Exercise description:
Can you edit the records below so that each "GUI agent" becomes "screen assistant", with nothing else changed?

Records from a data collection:
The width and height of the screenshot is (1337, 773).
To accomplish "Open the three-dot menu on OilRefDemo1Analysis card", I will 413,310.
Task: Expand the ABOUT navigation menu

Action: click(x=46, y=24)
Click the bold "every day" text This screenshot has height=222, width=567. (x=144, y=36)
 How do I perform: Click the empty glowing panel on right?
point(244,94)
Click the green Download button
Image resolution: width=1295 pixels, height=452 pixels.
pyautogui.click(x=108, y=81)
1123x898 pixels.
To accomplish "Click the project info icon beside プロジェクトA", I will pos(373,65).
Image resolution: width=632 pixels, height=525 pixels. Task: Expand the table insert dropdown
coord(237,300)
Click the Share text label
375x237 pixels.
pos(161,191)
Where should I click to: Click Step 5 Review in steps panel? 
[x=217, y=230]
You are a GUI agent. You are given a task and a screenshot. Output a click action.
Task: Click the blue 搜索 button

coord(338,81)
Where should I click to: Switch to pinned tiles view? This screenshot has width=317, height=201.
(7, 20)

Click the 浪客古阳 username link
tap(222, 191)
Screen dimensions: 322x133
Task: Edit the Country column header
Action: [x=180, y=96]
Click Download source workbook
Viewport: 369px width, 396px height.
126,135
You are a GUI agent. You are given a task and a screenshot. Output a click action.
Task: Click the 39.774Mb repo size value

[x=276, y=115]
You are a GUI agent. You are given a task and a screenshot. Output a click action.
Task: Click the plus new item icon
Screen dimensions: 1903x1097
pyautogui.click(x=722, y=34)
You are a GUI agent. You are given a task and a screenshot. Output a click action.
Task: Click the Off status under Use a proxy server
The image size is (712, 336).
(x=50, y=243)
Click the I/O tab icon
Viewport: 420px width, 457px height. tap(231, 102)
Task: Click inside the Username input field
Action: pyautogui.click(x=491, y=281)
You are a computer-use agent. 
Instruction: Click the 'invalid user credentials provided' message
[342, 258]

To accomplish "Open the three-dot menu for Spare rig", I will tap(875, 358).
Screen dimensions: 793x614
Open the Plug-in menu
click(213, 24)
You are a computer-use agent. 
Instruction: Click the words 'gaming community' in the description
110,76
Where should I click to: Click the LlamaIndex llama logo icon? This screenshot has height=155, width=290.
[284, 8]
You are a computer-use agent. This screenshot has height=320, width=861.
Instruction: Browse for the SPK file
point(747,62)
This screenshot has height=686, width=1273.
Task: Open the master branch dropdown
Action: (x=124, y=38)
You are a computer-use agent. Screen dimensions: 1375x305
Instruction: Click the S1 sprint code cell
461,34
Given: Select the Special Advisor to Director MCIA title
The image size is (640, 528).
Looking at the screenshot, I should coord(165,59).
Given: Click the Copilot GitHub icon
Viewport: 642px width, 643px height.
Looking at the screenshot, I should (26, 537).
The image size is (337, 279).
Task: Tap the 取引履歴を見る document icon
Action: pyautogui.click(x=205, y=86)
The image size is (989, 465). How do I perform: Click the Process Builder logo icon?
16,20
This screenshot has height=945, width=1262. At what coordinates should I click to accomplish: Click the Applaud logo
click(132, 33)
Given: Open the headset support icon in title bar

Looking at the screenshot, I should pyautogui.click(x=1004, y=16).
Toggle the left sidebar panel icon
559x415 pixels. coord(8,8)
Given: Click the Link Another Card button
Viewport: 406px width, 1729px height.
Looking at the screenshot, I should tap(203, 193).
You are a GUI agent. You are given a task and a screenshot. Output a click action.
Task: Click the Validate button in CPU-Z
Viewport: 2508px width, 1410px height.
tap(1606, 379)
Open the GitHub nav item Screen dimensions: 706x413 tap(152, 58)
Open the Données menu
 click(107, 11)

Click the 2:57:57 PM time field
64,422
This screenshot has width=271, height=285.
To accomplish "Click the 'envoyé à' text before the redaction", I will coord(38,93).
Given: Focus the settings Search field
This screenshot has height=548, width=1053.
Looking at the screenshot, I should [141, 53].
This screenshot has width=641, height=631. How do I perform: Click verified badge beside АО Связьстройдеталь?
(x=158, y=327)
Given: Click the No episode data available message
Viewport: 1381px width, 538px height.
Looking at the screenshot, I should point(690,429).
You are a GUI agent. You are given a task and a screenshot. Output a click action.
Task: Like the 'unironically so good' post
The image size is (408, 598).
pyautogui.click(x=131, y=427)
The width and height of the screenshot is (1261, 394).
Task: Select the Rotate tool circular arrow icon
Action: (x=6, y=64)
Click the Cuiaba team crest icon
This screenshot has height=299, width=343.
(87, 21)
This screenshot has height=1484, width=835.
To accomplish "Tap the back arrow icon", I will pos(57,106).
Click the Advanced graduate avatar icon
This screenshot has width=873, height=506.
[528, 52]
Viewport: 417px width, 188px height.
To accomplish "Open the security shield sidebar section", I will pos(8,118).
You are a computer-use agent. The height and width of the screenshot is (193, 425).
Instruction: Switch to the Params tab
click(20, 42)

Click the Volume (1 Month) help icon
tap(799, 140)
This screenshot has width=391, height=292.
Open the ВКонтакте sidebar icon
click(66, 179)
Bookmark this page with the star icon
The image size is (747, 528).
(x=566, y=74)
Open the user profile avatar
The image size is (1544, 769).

Exercise response:
The width and height of the screenshot is (1337, 773).
To accomplish "Open the three-dot menu on OilRefDemo1Analysis card", I will 413,310.
Task: Expand the ABOUT navigation menu

Action: click(x=46, y=24)
Click the bold "every day" text This screenshot has height=222, width=567. (x=144, y=36)
 How do I perform: Click the empty glowing panel on right?
point(244,94)
Click the green Download button
Image resolution: width=1295 pixels, height=452 pixels.
pyautogui.click(x=108, y=81)
1123x898 pixels.
To accomplish "Click the project info icon beside プロジェクトA", I will pos(373,65).
Image resolution: width=632 pixels, height=525 pixels. Task: Expand the table insert dropdown
coord(237,300)
Click the Share text label
375x237 pixels.
pos(161,191)
Where should I click to: Click Step 5 Review in steps panel? 
[x=217, y=230]
You are a screen assistant. You are given a task and a screenshot. Output a click action.
Task: Click the blue 搜索 button

coord(338,81)
Where should I click to: Switch to pinned tiles view? This screenshot has width=317, height=201.
(7, 20)

Click the 浪客古阳 username link
tap(222, 191)
Screen dimensions: 322x133
Task: Edit the Country column header
Action: [x=180, y=96]
Click Download source workbook
Viewport: 369px width, 396px height.
126,135
You are a screen assistant. You are given a task and a screenshot. Output a click action.
Task: Click the 39.774Mb repo size value

[x=276, y=115]
You are a screen assistant. You are given a task and a screenshot. Output a click action.
Task: Click the plus new item icon
Screen dimensions: 1903x1097
pyautogui.click(x=722, y=34)
You are a screen assistant. You are given a task and a screenshot. Output a click action.
Task: Click the Off status under Use a proxy server
The image size is (712, 336).
(x=50, y=243)
Click the I/O tab icon
Viewport: 420px width, 457px height. tap(231, 102)
Task: Click inside the Username input field
Action: pyautogui.click(x=491, y=281)
You are a computer-use agent. 
Instruction: Click the 'invalid user credentials provided' message
[342, 258]

To accomplish "Open the three-dot menu for Spare rig", I will tap(875, 358).
Screen dimensions: 793x614
Open the Plug-in menu
click(213, 24)
You are a computer-use agent. 
Instruction: Click the words 'gaming community' in the description
110,76
Where should I click to: Click the LlamaIndex llama logo icon? This screenshot has height=155, width=290.
[284, 8]
You are a computer-use agent. This screenshot has height=320, width=861.
Instruction: Browse for the SPK file
point(747,62)
This screenshot has height=686, width=1273.
Task: Open the master branch dropdown
Action: (x=124, y=38)
You are a computer-use agent. Screen dimensions: 1375x305
Instruction: Click the S1 sprint code cell
461,34
Given: Select the Special Advisor to Director MCIA title
The image size is (640, 528).
Looking at the screenshot, I should coord(165,59).
Given: Click the Copilot GitHub icon
Viewport: 642px width, 643px height.
Looking at the screenshot, I should (26, 537).
The image size is (337, 279).
Task: Tap the 取引履歴を見る document icon
Action: pyautogui.click(x=205, y=86)
The image size is (989, 465). How do I perform: Click the Process Builder logo icon?
16,20
This screenshot has height=945, width=1262. At what coordinates should I click to accomplish: Click the Applaud logo
click(132, 33)
Given: Open the headset support icon in title bar

Looking at the screenshot, I should pyautogui.click(x=1004, y=16).
Toggle the left sidebar panel icon
559x415 pixels. coord(8,8)
Given: Click the Link Another Card button
Viewport: 406px width, 1729px height.
Looking at the screenshot, I should tap(203, 193).
You are a screen assistant. You are given a task and a screenshot. Output a click action.
Task: Click the Validate button in CPU-Z
Viewport: 2508px width, 1410px height.
tap(1606, 379)
Open the GitHub nav item Screen dimensions: 706x413 tap(152, 58)
Open the Données menu
 click(107, 11)

Click the 2:57:57 PM time field
64,422
This screenshot has width=271, height=285.
To accomplish "Click the 'envoyé à' text before the redaction", I will coord(38,93).
Given: Focus the settings Search field
This screenshot has height=548, width=1053.
Looking at the screenshot, I should [141, 53].
This screenshot has width=641, height=631. How do I perform: Click verified badge beside АО Связьстройдеталь?
(x=158, y=327)
Given: Click the No episode data available message
Viewport: 1381px width, 538px height.
Looking at the screenshot, I should point(690,429).
You are a screen assistant. You are given a task and a screenshot. Output a click action.
Task: Like the 'unironically so good' post
The image size is (408, 598).
pyautogui.click(x=131, y=427)
The width and height of the screenshot is (1261, 394).
Task: Select the Rotate tool circular arrow icon
Action: (x=6, y=64)
Click the Cuiaba team crest icon
This screenshot has height=299, width=343.
(87, 21)
This screenshot has height=1484, width=835.
To accomplish "Tap the back arrow icon", I will pos(57,106).
Click the Advanced graduate avatar icon
This screenshot has width=873, height=506.
[528, 52]
Viewport: 417px width, 188px height.
To accomplish "Open the security shield sidebar section", I will pos(8,118).
You are a computer-use agent. The height and width of the screenshot is (193, 425).
Instruction: Switch to the Params tab
click(20, 42)

Click the Volume (1 Month) help icon
tap(799, 140)
This screenshot has width=391, height=292.
Open the ВКонтакте sidebar icon
click(66, 179)
Bookmark this page with the star icon
The image size is (747, 528).
(x=566, y=74)
Open the user profile avatar
The image size is (1544, 769).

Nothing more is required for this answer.